● PROBLEM TO SOLVE
Using the data that follows, return exactly the lines from the one that contains "Email (60, 975)" through the one that contains "Endress+Hauser (132, 1693)", ends included.

● TASK DATA
BEGIN

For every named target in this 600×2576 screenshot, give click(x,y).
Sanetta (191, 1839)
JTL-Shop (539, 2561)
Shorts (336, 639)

END
BEGIN

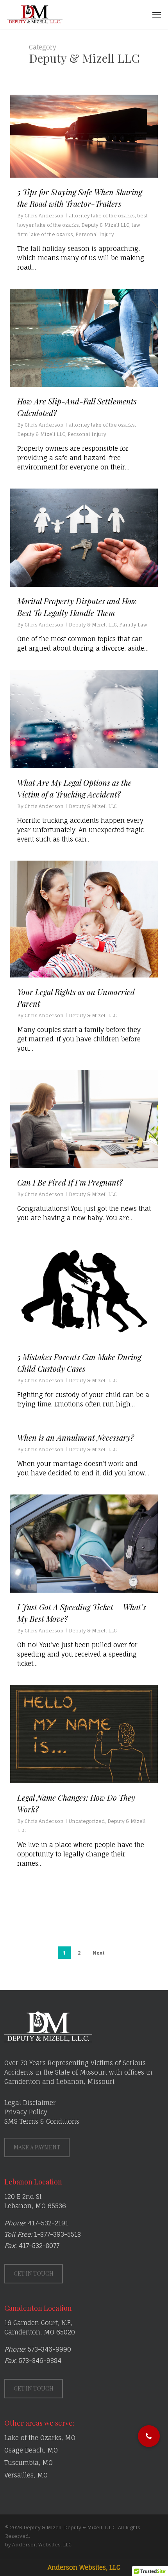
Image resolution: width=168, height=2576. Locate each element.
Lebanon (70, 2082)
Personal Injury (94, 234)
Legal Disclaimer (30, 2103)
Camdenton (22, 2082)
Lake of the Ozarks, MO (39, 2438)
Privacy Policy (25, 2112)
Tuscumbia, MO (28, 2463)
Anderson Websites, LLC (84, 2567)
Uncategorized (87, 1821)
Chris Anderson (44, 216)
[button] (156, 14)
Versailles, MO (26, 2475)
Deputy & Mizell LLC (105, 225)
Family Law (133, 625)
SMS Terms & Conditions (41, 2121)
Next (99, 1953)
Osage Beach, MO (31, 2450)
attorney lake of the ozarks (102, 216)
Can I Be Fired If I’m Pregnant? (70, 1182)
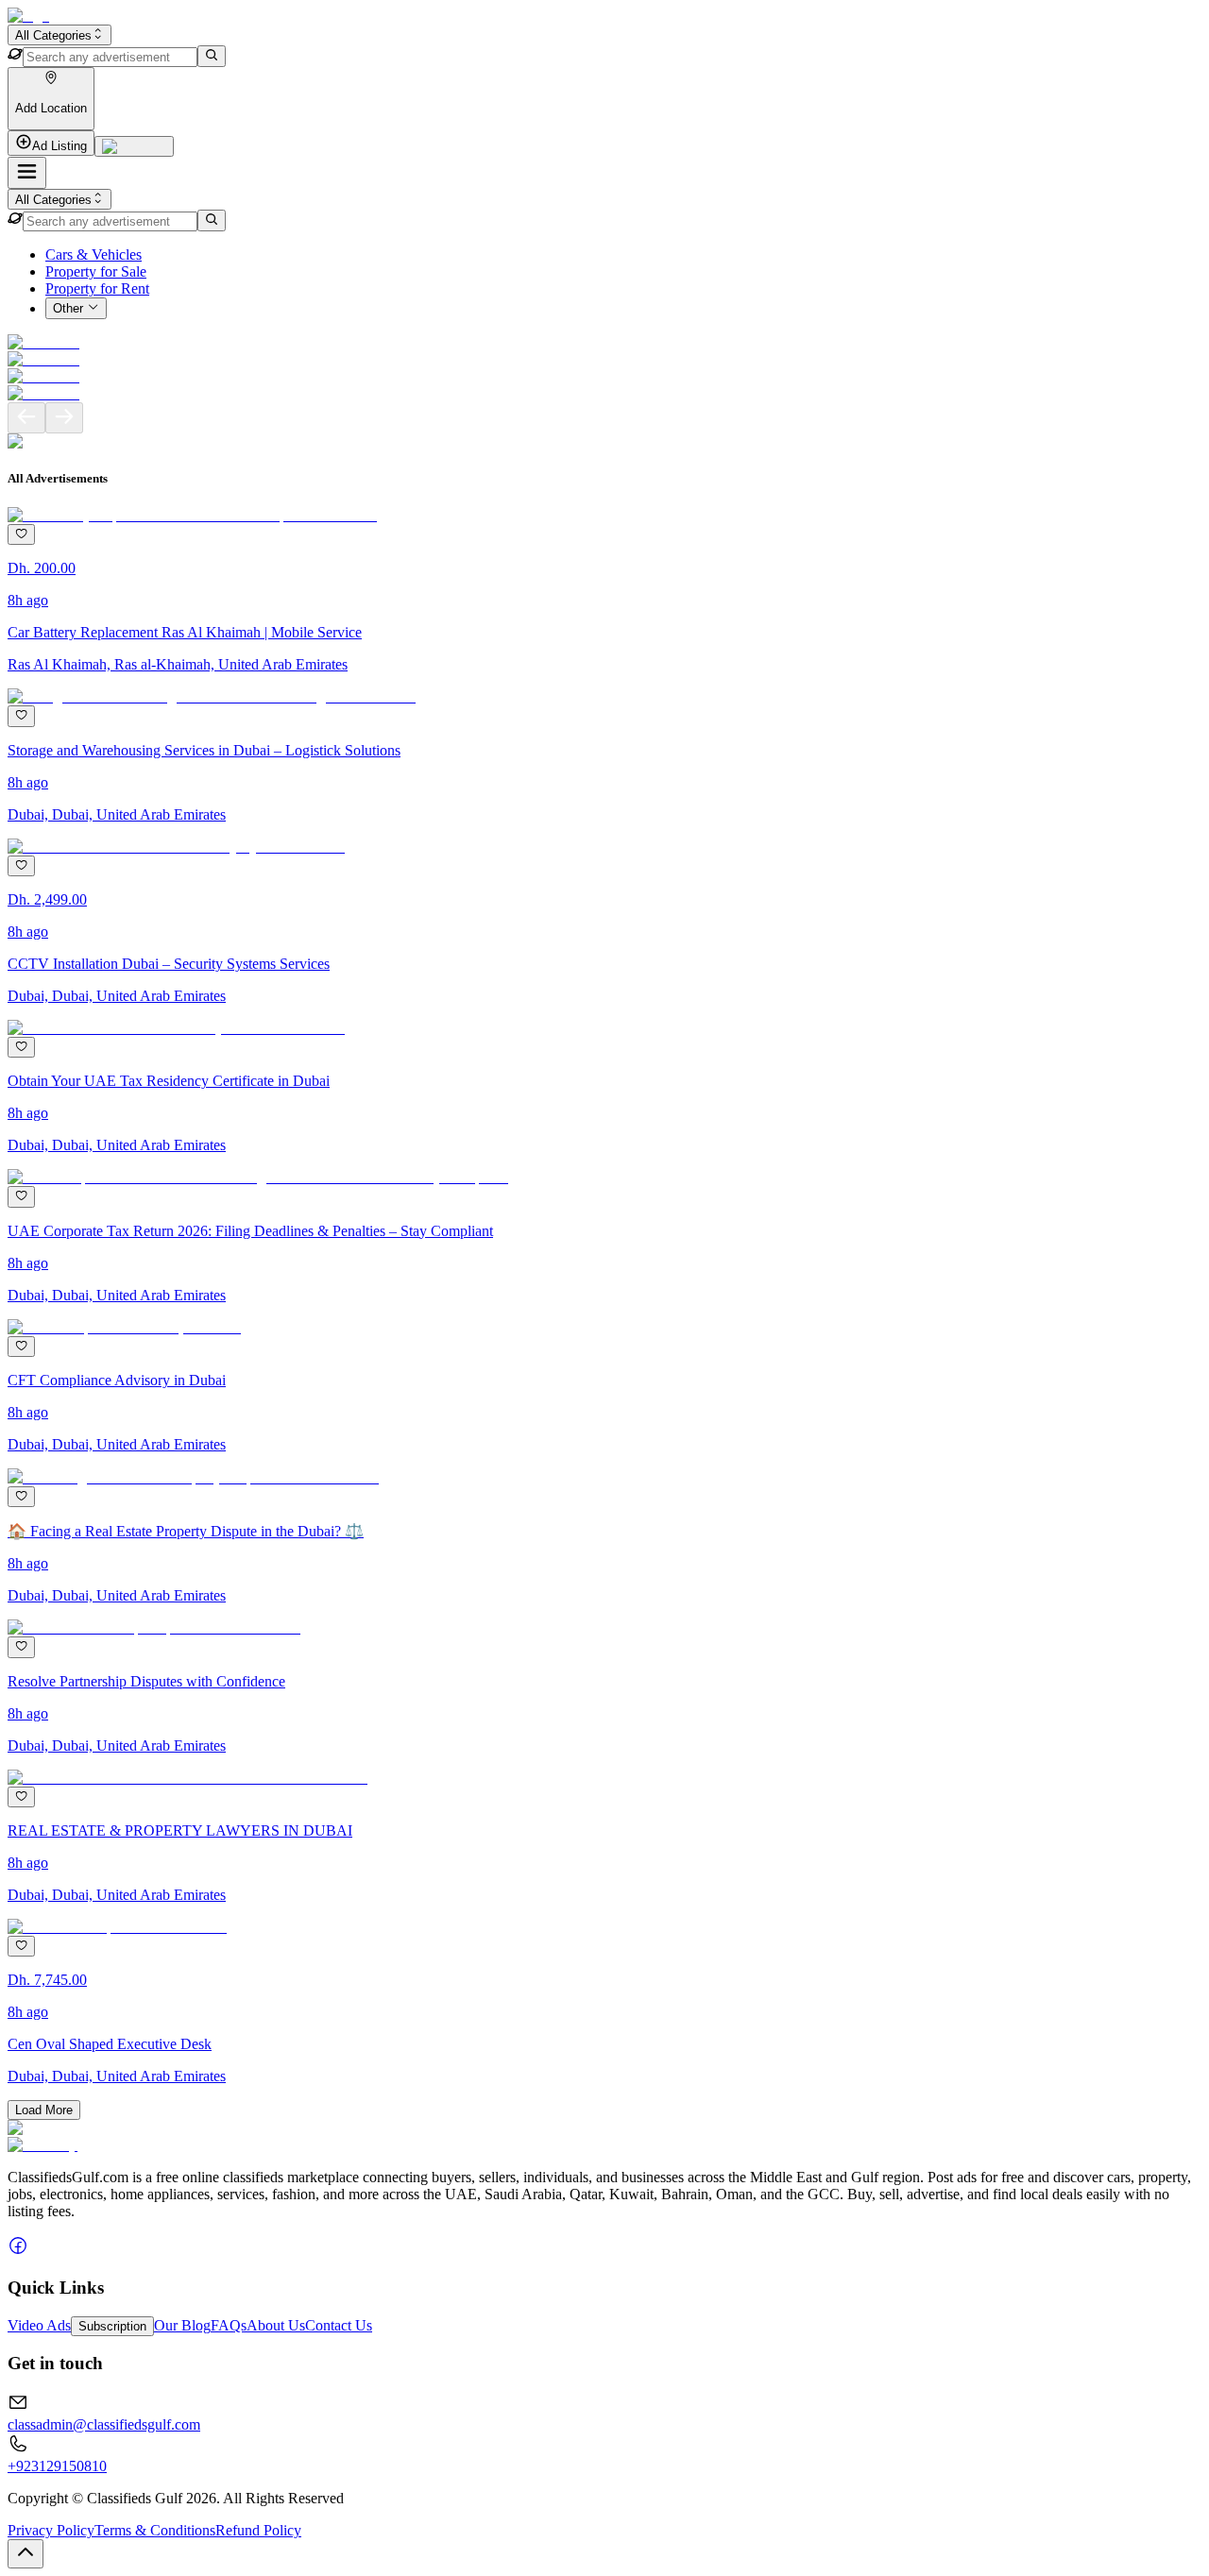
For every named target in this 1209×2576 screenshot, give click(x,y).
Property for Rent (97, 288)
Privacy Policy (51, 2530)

END
BEGIN

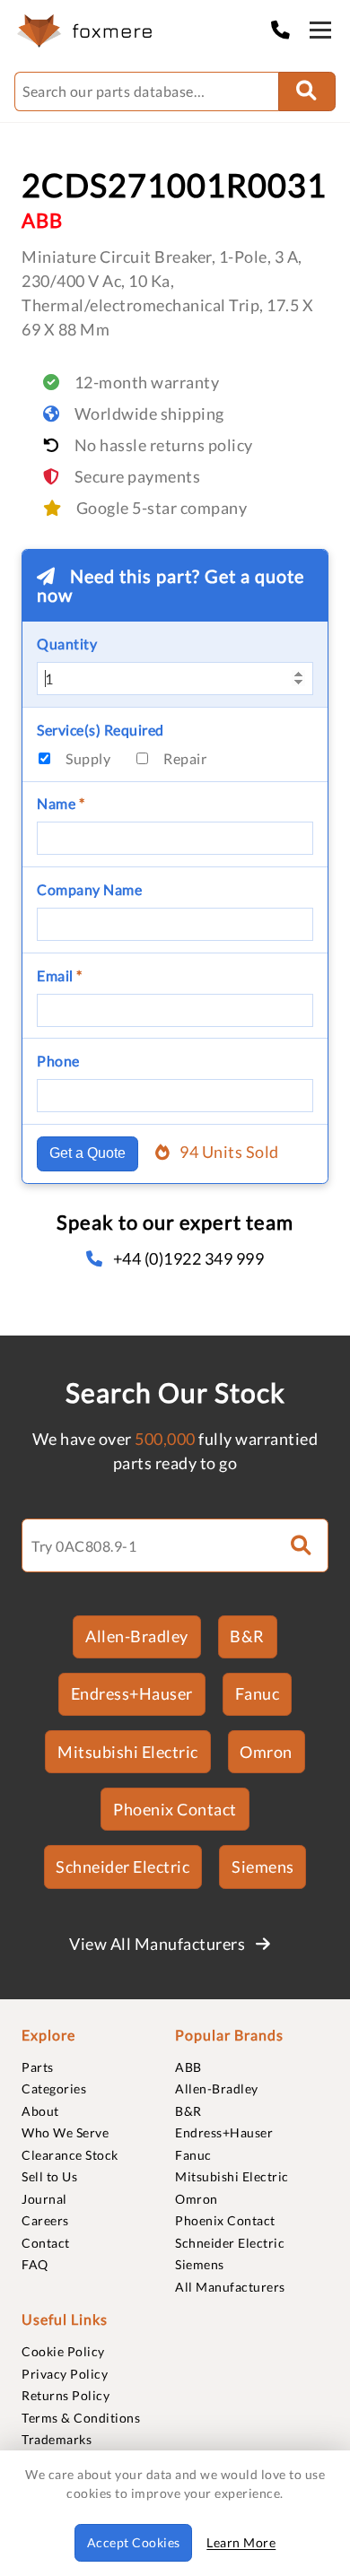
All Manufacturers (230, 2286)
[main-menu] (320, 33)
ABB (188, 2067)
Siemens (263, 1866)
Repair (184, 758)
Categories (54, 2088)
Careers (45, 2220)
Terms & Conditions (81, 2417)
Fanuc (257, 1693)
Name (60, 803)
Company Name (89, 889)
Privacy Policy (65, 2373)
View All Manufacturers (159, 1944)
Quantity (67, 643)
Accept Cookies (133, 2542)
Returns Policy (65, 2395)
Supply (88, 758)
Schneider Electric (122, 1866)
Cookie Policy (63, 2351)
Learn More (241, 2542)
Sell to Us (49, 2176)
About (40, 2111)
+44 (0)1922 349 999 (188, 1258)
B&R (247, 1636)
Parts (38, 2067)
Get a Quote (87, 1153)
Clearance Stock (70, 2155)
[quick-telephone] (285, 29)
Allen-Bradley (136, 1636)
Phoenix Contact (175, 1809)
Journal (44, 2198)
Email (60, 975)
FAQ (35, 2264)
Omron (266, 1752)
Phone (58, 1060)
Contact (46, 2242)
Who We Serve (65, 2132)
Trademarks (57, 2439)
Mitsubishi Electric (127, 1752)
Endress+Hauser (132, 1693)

END

● SOLUTION FOR THIS PROBLEM
Email (60, 975)
FAQ (35, 2264)
Omron (266, 1752)
Phone (58, 1060)
Contact (46, 2242)
Who We Serve (65, 2132)
Trademarks (57, 2439)
Mitsubishi Electric (127, 1752)
Endress+Hauser (132, 1693)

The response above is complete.